AlternatingLeastSquares

class implicit.als.AlternatingLeastSquares(factors=100, regularization=0.01, dtype=<type 'numpy.float32'>, use_native=True, use_cg=True, use_gpu=False, iterations=15, calculate_training_loss=False, num_threads=0, random_state=None)

Alternating Least Squares

A Recommendation Model based off the algorithms described in the paper ‘Collaborative Filtering for Implicit Feedback Datasets’ with performance optimizations described in ‘Applications of the Conjugate Gradient Method for Implicit Feedback Collaborative Filtering.’

Parameters:
  • factors (int, optional) – The number of latent factors to compute
  • regularization (float, optional) – The regularization factor to use
  • dtype (data-type, optional) – Specifies whether to generate 64 bit or 32 bit floating point factors
  • use_native (bool, optional) – Use native extensions to speed up model fitting
  • use_cg (bool, optional) – Use a faster Conjugate Gradient solver to calculate factors
  • use_gpu (bool, optional) – Fit on the GPU if available, default is to run on GPU only if available
  • iterations (int, optional) – The number of ALS iterations to use when fitting data
  • calculate_training_loss (bool, optional) – Whether to log out the training loss at each iteration
  • num_threads (int, optional) – The number of threads to use for fitting the model. This only applies for the native extensions. Specifying 0 means to default to the number of cores on the machine.
  • random_state (int, RandomState or None, optional) – The random state for seeding the initial item and user factors. Default is None.
item_factors

Array of latent factors for each item in the training set

Type:ndarray
user_factors

Array of latent factors for each user in the training set

Type:ndarray
explain(userid, user_items, itemid, user_weights=None, N=10)

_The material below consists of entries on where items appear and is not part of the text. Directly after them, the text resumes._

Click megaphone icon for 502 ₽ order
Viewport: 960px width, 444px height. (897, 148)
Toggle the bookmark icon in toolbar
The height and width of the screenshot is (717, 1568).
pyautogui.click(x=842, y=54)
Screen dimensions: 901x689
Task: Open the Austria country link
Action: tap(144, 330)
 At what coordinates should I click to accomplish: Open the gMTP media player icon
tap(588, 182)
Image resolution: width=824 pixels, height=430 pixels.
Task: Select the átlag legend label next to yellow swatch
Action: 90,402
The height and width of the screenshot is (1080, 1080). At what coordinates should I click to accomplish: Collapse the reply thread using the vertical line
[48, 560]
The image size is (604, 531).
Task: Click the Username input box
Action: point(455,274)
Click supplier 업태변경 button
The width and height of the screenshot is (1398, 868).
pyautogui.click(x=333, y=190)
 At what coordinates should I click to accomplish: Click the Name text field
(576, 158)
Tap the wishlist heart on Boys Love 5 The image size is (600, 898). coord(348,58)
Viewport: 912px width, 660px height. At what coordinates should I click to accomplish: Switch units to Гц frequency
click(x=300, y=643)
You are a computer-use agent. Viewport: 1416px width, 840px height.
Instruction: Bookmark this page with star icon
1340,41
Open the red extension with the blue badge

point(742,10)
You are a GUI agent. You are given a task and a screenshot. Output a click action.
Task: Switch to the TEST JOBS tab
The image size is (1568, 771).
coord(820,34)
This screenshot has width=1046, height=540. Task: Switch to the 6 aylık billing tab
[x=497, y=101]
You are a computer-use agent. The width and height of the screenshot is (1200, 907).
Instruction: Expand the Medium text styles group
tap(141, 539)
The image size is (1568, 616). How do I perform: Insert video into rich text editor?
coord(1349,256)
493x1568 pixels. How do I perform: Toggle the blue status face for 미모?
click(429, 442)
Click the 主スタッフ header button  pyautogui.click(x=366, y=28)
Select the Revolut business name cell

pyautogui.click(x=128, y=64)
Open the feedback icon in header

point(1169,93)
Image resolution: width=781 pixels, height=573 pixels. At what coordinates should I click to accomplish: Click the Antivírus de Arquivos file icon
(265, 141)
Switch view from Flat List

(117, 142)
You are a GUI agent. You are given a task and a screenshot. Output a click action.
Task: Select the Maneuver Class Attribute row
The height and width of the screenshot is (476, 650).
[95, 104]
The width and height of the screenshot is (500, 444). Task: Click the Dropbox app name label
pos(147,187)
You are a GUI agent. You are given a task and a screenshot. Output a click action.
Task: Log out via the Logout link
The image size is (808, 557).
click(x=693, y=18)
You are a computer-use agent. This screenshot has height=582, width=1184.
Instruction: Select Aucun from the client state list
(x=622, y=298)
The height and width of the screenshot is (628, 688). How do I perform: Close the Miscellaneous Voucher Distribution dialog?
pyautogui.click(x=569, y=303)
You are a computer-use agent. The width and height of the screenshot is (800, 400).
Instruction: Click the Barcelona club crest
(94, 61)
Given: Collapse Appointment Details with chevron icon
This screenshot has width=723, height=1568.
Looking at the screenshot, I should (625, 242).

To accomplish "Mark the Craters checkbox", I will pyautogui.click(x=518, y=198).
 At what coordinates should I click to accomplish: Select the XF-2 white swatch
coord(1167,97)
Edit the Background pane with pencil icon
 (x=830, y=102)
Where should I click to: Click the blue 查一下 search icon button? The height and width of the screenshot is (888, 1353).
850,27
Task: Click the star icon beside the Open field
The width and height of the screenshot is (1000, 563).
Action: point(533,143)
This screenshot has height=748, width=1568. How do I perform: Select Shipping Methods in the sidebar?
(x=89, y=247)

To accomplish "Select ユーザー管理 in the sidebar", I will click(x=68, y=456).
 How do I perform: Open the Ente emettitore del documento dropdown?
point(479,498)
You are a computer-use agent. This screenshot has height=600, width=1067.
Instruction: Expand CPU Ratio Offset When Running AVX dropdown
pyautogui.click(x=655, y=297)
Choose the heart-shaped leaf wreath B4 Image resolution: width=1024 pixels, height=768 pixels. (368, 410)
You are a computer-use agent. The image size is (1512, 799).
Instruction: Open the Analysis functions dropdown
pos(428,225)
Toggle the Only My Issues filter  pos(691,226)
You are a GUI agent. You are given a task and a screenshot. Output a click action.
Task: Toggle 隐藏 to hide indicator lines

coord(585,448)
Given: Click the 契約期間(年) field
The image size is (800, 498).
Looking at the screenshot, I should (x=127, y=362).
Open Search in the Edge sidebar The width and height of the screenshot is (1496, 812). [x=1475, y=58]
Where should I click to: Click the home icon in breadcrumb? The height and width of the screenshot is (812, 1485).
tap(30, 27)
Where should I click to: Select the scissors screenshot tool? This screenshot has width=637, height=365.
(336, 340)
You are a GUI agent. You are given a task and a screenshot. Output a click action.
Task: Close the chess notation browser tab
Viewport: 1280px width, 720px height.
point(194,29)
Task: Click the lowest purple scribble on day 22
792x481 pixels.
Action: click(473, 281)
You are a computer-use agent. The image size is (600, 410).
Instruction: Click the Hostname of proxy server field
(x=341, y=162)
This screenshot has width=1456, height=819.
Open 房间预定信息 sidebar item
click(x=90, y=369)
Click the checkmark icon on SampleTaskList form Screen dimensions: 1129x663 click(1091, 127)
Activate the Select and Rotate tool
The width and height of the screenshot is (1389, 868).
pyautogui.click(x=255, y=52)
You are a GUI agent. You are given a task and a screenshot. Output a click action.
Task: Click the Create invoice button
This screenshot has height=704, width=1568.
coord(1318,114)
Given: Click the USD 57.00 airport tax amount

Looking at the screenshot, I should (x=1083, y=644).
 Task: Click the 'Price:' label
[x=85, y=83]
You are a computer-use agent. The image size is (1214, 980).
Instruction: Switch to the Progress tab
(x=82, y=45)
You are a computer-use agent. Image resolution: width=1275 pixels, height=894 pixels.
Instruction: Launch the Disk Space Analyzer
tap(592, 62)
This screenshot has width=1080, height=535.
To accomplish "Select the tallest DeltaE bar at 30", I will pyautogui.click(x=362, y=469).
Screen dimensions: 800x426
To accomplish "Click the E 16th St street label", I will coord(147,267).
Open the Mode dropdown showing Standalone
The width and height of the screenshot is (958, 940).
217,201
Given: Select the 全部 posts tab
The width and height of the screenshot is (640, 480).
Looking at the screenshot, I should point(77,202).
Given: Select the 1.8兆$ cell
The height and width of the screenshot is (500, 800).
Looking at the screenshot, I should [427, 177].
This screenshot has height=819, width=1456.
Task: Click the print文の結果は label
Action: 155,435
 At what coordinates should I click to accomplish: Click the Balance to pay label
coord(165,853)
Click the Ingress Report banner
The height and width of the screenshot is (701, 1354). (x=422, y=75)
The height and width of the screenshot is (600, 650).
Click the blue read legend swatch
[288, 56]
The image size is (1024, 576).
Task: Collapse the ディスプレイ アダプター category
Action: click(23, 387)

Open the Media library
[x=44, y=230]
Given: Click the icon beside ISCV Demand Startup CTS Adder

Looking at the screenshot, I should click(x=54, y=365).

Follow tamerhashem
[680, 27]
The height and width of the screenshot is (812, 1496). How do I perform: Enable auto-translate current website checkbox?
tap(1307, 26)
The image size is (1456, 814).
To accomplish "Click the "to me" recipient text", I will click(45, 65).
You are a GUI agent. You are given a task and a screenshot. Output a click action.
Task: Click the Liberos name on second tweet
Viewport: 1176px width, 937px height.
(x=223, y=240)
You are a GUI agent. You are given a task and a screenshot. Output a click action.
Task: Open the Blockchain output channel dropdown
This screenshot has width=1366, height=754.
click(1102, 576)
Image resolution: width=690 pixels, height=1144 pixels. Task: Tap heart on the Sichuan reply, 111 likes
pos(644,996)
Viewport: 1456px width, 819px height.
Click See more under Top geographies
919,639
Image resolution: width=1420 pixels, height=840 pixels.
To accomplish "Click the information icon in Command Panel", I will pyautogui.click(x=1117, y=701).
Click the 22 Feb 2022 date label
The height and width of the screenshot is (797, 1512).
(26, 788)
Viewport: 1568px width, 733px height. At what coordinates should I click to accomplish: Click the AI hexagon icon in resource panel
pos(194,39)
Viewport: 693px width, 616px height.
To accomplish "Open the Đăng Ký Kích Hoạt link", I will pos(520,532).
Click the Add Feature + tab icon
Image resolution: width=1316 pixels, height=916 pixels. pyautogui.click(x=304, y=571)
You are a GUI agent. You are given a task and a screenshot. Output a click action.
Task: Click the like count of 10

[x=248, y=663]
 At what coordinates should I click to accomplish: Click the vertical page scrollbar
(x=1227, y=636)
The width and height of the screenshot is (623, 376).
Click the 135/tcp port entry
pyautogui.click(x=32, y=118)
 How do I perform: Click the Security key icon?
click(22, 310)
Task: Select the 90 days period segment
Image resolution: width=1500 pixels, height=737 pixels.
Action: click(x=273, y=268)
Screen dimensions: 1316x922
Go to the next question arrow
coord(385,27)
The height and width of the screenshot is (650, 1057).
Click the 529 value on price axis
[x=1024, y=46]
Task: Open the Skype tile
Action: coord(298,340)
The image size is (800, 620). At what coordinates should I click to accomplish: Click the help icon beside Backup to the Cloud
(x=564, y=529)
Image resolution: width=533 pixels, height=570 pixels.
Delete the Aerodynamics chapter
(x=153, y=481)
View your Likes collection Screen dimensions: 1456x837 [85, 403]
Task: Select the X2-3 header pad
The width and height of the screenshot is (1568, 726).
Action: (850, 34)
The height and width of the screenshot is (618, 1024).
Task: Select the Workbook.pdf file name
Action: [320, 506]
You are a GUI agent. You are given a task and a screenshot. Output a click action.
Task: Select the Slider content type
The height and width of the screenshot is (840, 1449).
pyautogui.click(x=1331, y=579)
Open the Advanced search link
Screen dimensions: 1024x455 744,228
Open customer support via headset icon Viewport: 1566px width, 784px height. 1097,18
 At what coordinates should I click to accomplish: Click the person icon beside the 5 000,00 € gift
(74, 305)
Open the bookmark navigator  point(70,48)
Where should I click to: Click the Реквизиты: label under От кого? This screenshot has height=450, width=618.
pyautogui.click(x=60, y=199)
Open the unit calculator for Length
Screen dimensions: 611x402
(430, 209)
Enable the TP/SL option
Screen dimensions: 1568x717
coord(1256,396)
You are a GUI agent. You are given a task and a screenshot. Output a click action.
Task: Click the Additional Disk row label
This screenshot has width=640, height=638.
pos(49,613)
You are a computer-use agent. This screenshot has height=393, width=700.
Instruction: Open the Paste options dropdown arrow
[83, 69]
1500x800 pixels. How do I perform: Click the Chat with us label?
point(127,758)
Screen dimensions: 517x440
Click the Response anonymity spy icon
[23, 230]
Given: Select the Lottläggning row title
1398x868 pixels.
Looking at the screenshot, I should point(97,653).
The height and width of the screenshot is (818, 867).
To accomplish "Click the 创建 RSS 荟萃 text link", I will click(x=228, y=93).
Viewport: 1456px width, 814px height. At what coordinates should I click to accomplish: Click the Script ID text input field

Provides explanations for why the item is liked by the user.

Parameters:
  • userid (int) – The userid to explain recommendations for
  • user_items (csr_matrix) – Sparse matrix containing the liked items for the user
  • itemid (int) – The itemid to explain recommendations for
  • user_weights (ndarray, optional) – Precomputed Cholesky decomposition of the weighted user liked items. Useful for speeding up repeated calls to this function, this value is returned
  • N (int, optional) – The number of liked items to show the contribution for
Returns:

  • total_score (float) – The total predicted score for this user/item pair
  • top_contributions (list) – A list of the top N (itemid, score) contributions for this user/item pair
  • user_weights (ndarray) – A factorized representation of the user. Passing this in to future ‘explain’ calls will lead to noticeable speedups

fit(item_users, show_progress=True)

Factorizes the item_users matrix.

After calling this method, the members ‘user_factors’ and ‘item_factors’ will be initialized with a latent factor model of the input data.

The item_users matrix does double duty here. It defines which items are liked by which users (P_iu in the original paper), as well as how much confidence we have that the user liked the item (C_iu).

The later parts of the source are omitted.